Text provided:
I couldn’t be in a workplace where I couldn’t be out to begin with. I think I’ve had a rainbow flag on all the desks in all the desk jobs I’ve had.
I’ve had some homophobic moments, particularly (ironically) when I was working at Dairy Queen (the boss talked about “fags” to my face, someone jokingly accused me of pedophilia, and one cow orker completely flipped out when I mentioned my bf and ran from the room.) Also, my ex once got fired on trumped-up stealing charges (i.e. they had proof he didn’t do it, which he saw, and they fired him anyway) probably because of that giant homophobe of a manager of his.
Anyway, right now in my office, I have a huge rainbow flag over my window, cute boy pics on the walls, a disco ball over my computer, and gay porn and Dykes To Watch Out For in the bookcases. Of course, I work at home
Will “butch” and “surly” just be the attitude? Or are you growing some stubble and having a cigar in your mouth too?
I just found out the Gorgeous Gay Guy[sup]TM[/sup] at my workplace is going as a stripper. How in the underworld am I going to get any work done? :eek:
What does a pride bracelet look like?
I’m one of those people who doesn’t notice other people’s clothing, etc., so I’m thinking surely one could have slid under my radar before.
I’ve had to come out as straight… to a lot of people… including my mom. I attract gay coworkers, which is fine by me, as most of my best friends through the years have been gay. A lot of gay guys try to shock me with graphic stories of sexual exploits, but I’m pretty much unshockable, so they like me even more afterwards.
“Are you sure honey? Cause if you are gay, that’s okay” at a time when I was not interested in girls at all.

Requirement 1: Please transcribe the forum posts about being out at work between "I’ve had some" and "your mouth too?", inclusive.

(Stored dataset items)
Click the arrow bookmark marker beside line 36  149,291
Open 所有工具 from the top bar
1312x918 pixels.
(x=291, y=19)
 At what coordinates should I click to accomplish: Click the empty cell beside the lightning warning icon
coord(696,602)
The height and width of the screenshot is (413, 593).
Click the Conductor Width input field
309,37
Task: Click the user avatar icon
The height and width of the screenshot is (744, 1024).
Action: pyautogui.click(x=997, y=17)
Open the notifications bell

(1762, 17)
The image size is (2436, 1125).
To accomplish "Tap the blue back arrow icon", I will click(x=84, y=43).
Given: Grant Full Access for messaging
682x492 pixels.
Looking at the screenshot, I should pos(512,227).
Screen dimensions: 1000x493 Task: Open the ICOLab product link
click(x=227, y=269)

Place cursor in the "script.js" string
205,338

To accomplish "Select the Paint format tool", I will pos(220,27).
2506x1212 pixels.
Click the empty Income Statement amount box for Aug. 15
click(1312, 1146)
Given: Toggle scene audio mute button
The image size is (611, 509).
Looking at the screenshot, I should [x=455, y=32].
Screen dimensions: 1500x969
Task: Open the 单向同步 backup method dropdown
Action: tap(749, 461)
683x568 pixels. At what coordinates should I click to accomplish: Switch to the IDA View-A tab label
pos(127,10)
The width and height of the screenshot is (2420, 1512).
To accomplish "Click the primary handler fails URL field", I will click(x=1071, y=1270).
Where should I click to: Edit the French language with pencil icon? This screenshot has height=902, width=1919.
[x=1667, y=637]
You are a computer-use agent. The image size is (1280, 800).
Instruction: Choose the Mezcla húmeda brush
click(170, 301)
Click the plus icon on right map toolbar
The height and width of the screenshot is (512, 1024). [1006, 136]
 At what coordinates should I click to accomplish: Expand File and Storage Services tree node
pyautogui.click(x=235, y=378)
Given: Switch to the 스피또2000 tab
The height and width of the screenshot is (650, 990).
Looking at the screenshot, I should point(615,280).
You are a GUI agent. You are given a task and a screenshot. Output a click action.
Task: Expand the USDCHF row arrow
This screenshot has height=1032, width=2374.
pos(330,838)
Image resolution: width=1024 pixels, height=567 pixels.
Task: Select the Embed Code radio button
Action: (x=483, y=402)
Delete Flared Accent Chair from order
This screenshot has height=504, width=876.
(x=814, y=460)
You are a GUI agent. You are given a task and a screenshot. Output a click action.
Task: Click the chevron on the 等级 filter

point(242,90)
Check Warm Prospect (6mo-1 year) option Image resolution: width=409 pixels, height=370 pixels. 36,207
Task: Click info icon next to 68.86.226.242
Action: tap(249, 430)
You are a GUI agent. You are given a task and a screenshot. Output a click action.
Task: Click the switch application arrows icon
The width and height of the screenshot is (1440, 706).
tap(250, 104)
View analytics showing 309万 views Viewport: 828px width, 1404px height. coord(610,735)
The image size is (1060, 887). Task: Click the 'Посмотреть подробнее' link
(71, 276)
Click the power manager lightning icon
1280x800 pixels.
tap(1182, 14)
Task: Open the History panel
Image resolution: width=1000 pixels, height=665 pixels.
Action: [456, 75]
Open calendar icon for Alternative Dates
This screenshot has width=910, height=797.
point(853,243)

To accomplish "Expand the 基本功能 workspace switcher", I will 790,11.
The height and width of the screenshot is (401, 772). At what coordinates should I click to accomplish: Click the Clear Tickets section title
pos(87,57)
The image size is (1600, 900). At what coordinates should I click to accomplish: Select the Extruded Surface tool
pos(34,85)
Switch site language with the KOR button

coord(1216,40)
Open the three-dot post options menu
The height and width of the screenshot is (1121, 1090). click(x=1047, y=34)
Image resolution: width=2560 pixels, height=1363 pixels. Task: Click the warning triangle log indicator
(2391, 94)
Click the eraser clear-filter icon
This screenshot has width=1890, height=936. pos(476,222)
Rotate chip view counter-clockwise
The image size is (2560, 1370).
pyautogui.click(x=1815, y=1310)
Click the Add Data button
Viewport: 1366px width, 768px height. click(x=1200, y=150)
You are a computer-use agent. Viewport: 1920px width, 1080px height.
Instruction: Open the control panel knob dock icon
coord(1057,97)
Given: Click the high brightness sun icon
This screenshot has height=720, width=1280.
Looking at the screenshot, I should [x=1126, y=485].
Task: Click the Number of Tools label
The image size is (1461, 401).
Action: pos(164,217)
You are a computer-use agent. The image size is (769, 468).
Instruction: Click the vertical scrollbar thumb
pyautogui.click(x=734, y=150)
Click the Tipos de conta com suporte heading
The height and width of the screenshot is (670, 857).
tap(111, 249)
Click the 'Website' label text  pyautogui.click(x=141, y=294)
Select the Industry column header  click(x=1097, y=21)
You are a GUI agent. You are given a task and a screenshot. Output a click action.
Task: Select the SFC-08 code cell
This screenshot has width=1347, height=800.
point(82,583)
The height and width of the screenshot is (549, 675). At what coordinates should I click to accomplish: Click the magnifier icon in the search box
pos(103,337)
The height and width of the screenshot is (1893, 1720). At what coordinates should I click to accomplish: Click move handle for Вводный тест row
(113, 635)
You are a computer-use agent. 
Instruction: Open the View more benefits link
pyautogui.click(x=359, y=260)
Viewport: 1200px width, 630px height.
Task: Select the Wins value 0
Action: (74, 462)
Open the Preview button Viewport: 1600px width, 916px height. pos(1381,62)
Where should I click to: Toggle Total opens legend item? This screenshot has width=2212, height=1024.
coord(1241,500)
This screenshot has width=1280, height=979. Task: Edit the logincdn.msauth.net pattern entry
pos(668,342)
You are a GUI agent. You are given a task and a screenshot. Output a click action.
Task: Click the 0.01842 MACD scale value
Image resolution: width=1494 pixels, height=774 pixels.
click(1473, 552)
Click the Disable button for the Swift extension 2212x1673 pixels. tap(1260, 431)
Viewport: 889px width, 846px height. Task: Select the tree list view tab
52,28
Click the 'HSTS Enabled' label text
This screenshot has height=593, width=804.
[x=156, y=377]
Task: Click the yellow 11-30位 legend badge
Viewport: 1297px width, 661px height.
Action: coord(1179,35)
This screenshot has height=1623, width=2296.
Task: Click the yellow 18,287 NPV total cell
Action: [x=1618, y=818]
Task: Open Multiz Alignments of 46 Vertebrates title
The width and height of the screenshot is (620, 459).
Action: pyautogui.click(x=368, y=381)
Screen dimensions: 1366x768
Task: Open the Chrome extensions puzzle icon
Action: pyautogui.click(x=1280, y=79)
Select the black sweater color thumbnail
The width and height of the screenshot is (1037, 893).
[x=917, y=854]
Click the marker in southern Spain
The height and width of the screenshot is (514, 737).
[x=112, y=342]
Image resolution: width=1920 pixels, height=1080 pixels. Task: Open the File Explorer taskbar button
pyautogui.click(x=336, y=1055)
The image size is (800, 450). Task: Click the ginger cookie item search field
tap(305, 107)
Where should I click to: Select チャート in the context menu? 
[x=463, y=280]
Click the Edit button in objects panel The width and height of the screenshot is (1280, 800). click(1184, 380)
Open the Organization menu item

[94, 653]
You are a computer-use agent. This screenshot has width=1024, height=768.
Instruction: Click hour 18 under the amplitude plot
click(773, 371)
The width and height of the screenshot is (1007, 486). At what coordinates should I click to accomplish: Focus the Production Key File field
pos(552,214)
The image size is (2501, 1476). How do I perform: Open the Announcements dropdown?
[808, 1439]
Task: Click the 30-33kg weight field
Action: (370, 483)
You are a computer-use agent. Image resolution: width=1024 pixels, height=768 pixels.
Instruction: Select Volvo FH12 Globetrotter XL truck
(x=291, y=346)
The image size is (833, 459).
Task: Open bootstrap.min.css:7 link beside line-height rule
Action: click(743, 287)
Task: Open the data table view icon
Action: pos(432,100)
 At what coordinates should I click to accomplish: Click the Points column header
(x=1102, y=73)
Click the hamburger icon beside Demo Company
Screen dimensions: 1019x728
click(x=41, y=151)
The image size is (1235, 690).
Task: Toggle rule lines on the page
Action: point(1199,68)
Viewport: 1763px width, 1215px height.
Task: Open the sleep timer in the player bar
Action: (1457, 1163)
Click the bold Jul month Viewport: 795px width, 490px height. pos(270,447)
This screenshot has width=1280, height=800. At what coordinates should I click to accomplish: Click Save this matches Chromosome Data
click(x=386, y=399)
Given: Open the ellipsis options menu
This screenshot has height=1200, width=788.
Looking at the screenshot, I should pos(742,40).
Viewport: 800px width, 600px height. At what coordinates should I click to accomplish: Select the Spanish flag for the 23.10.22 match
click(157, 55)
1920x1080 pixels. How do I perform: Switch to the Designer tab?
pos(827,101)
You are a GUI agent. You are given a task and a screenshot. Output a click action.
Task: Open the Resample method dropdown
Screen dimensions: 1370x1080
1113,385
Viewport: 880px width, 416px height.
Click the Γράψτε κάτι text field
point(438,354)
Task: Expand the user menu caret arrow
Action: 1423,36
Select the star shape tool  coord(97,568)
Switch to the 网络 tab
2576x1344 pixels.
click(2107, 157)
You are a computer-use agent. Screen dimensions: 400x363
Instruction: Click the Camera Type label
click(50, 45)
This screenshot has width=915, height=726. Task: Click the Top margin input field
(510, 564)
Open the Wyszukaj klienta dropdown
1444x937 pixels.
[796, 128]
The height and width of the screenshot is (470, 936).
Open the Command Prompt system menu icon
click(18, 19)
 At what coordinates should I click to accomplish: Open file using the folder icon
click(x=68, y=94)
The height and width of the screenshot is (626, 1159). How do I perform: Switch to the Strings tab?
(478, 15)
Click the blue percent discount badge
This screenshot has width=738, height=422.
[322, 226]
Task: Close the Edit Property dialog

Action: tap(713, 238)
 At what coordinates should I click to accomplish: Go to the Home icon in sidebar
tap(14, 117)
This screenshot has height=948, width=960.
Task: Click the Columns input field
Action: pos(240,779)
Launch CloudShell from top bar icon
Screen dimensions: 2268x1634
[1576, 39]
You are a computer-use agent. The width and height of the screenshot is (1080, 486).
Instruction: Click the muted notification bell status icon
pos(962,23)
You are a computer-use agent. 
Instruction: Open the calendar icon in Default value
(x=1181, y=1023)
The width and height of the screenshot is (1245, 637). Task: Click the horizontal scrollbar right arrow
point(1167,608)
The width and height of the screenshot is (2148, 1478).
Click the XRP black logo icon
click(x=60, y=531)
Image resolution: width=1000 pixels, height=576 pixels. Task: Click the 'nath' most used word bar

Requirement 2: Rewrite the rows between the lines holding "Click the blue percent discount badge" and "Action: tap(713, 238)", inclusive, and give only those lines. Keep every line as it is, except that each coordinate in the answers is multiplied by 0.3 and rounded to a whole number, with halves rounded up.

Exercise solution 1:
I’ve had some homophobic moments, particularly (ironically) when I was working at Dairy Queen (the boss talked about “fags” to my face, someone jokingly accused me of pedophilia, and one cow orker completely flipped out when I mentioned my bf and ran from the room.) Also, my ex once got fired on trumped-up stealing charges (i.e. they had proof he didn’t do it, which he saw, and they fired him anyway) probably because of that giant homophobe of a manager of his.
Anyway, right now in my office, I have a huge rainbow flag over my window, cute boy pics on the walls, a disco ball over my computer, and gay porn and Dykes To Watch Out For in the bookcases. Of course, I work at home
Will “butch” and “surly” just be the attitude? Or are you growing some stubble and having a cigar in your mouth too?

Exercise solution 2:
Click the blue percent discount badge
This screenshot has width=738, height=422.
[97, 68]
Task: Close the Edit Property dialog

Action: tap(214, 71)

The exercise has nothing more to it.